**To do**
Only one stretch of the data below is wanted: the lines from the one with "Viewport: 1536px width, 784px" through the one with "The height and width of the screenshot is (816, 1456).", repeated exactly.

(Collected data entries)
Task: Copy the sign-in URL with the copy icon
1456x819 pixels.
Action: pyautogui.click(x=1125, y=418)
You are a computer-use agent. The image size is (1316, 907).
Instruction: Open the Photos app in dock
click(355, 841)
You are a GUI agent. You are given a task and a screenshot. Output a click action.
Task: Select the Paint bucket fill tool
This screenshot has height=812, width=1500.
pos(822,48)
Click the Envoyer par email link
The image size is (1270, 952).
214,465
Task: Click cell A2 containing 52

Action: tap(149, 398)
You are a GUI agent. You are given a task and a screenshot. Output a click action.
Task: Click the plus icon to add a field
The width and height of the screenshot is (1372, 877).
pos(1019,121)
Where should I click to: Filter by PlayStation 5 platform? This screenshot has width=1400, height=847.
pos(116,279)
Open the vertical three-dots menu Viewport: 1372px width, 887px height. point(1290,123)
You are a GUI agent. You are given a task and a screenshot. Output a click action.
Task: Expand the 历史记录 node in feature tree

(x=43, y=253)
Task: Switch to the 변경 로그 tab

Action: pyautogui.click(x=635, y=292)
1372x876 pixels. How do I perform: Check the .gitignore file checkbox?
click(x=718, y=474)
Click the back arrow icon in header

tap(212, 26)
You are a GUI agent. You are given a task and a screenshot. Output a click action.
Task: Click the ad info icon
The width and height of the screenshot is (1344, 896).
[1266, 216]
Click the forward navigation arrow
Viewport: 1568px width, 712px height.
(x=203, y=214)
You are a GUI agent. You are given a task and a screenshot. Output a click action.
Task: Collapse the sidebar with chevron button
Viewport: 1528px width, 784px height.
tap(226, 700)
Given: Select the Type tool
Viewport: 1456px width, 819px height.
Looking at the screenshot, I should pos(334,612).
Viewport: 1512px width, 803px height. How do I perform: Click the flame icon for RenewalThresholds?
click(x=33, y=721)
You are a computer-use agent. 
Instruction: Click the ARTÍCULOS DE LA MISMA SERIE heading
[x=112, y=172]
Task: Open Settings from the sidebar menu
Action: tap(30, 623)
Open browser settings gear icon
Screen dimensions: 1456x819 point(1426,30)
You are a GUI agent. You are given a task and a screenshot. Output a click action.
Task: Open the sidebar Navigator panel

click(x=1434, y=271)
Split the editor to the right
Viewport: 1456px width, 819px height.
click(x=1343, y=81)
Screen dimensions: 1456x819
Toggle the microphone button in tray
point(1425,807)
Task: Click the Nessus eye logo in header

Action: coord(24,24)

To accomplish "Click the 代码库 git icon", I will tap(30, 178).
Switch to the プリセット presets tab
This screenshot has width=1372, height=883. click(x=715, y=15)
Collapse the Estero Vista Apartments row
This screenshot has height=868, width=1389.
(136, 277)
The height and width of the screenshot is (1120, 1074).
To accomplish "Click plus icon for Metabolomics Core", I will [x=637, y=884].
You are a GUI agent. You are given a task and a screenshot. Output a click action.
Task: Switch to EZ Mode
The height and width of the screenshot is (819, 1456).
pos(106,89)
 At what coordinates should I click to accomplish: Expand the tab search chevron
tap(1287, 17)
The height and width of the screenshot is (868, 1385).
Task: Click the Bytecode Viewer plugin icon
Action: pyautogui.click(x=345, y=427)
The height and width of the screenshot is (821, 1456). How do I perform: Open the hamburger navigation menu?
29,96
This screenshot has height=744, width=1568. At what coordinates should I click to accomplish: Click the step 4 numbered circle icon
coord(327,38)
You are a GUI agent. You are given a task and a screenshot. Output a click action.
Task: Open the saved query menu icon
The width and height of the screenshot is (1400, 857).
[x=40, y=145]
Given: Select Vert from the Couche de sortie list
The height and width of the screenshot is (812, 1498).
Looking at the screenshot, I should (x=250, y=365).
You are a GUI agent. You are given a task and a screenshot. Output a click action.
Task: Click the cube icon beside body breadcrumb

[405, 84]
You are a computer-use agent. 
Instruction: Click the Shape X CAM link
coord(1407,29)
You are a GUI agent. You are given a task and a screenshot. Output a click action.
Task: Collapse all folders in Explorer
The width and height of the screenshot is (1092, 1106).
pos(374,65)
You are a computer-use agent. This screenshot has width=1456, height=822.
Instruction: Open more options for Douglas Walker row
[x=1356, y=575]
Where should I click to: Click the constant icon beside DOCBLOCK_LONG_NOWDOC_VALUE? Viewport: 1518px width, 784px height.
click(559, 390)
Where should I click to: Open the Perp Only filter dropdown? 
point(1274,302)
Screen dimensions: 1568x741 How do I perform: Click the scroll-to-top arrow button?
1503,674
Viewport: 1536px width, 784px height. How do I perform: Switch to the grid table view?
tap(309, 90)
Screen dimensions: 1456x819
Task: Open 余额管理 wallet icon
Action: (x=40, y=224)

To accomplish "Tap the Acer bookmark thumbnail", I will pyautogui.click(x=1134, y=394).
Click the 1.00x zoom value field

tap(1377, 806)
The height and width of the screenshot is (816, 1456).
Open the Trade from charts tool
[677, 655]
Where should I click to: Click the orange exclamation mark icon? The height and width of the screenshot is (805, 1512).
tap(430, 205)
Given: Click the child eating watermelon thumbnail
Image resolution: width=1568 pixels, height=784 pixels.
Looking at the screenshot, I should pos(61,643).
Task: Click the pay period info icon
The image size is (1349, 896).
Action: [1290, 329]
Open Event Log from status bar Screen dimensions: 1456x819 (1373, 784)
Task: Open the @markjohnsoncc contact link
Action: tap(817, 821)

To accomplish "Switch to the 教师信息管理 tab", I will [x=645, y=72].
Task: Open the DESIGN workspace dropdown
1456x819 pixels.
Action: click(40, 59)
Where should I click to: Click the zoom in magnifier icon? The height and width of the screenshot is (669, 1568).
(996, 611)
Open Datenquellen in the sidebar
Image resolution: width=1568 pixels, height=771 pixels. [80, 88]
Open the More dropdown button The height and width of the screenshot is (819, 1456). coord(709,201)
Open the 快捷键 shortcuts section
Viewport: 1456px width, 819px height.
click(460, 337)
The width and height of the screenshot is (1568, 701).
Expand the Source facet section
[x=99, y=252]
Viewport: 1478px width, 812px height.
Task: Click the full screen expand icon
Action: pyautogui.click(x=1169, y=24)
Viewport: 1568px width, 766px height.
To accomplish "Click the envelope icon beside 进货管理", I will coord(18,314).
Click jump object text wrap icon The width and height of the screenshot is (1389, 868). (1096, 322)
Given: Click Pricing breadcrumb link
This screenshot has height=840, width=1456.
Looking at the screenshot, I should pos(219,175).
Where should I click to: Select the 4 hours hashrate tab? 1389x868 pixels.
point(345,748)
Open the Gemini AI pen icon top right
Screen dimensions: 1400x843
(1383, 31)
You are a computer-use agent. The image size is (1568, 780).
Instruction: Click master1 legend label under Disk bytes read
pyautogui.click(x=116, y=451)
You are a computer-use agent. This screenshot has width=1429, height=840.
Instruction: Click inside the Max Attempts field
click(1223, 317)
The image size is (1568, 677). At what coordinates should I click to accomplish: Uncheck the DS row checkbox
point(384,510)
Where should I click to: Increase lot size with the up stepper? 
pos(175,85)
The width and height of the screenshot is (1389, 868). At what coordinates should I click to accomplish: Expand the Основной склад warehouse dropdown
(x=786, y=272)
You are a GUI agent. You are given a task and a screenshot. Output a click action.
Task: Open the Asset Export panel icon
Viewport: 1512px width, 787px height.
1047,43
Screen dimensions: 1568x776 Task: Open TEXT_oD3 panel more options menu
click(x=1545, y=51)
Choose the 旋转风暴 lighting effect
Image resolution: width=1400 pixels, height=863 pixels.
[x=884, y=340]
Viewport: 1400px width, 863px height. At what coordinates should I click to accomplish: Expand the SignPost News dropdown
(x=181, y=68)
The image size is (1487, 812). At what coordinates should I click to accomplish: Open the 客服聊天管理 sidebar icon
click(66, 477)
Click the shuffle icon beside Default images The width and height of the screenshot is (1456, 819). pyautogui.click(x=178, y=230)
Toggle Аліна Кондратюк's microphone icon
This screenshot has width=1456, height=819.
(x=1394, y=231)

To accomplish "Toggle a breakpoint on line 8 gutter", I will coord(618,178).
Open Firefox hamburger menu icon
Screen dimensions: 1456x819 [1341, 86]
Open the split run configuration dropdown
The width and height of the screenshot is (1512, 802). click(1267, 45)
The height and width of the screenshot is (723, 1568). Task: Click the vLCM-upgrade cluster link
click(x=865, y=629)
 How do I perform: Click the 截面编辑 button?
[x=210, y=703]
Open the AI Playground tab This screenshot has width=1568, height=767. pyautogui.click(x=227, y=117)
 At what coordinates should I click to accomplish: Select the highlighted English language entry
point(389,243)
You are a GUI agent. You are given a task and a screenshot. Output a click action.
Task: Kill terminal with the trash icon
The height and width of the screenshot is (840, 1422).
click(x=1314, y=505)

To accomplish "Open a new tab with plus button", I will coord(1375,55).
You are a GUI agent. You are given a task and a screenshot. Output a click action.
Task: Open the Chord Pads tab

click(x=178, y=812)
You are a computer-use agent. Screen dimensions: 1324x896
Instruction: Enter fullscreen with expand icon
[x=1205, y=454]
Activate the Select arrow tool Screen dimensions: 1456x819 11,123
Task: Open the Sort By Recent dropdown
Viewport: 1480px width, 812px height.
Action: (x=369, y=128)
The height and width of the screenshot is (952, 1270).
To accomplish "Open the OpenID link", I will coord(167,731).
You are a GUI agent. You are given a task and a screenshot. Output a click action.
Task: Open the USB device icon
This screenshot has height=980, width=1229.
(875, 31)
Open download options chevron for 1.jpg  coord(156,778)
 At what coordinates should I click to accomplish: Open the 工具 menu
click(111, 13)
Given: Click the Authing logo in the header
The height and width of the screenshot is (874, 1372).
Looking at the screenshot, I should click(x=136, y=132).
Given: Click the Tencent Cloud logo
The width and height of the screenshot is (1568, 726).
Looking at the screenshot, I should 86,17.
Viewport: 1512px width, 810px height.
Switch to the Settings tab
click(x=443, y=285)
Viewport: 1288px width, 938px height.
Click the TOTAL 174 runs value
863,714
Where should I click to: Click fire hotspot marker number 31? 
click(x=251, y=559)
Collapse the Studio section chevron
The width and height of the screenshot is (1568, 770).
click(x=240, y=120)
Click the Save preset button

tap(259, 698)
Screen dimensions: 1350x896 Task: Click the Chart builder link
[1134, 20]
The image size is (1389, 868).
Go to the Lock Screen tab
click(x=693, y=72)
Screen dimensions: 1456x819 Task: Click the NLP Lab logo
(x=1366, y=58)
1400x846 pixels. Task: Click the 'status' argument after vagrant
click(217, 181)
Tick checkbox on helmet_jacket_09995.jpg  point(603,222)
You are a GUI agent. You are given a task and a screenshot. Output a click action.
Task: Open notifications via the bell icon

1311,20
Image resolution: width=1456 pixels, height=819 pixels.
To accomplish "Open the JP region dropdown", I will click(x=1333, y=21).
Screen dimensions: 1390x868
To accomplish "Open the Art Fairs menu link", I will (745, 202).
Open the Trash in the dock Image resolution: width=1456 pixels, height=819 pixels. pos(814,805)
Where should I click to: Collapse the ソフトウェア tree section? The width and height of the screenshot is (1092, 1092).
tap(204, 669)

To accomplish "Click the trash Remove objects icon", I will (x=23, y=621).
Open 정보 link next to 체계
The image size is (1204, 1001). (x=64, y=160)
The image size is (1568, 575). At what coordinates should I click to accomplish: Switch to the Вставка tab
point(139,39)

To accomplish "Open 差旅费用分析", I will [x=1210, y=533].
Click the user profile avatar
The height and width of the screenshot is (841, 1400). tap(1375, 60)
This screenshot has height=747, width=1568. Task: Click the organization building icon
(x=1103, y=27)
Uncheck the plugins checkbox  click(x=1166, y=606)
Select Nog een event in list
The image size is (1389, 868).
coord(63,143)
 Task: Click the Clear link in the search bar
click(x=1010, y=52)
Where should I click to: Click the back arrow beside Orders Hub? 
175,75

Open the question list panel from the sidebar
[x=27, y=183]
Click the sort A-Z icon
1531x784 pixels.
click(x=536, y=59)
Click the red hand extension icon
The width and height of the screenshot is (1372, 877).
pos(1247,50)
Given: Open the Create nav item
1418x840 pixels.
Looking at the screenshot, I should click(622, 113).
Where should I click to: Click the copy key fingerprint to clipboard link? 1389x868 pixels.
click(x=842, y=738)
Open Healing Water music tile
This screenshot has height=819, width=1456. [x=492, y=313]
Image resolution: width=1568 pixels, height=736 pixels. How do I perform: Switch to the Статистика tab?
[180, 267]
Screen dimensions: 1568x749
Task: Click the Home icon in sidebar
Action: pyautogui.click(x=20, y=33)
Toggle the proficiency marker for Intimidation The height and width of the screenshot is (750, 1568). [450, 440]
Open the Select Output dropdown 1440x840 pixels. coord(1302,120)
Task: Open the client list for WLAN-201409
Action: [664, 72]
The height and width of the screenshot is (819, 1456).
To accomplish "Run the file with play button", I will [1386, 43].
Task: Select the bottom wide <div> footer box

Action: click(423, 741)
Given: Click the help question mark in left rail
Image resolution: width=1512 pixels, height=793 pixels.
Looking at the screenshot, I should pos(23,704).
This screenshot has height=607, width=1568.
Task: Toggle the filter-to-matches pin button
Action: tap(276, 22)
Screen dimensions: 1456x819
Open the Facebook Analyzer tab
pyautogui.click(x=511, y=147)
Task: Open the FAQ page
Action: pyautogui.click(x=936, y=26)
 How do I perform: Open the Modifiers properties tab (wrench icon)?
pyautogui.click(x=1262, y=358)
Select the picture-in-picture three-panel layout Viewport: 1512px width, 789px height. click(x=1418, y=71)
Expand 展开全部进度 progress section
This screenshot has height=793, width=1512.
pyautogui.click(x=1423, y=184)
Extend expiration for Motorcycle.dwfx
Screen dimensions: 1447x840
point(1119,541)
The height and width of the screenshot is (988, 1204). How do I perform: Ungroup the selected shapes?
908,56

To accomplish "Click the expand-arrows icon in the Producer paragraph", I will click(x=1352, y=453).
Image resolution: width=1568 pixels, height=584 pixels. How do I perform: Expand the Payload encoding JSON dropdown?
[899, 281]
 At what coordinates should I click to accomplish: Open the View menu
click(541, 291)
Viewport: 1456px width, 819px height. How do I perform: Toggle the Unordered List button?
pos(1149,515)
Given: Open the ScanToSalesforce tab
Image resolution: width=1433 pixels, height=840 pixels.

**Exercise result**
Viewport: 1536px width, 784px height. How do I perform: Switch to the grid table view?
tap(309, 90)
Screen dimensions: 1456x819
Task: Open 余额管理 wallet icon
Action: (x=40, y=224)

To accomplish "Tap the Acer bookmark thumbnail", I will pyautogui.click(x=1134, y=394).
Click the 1.00x zoom value field

tap(1377, 806)
The height and width of the screenshot is (816, 1456).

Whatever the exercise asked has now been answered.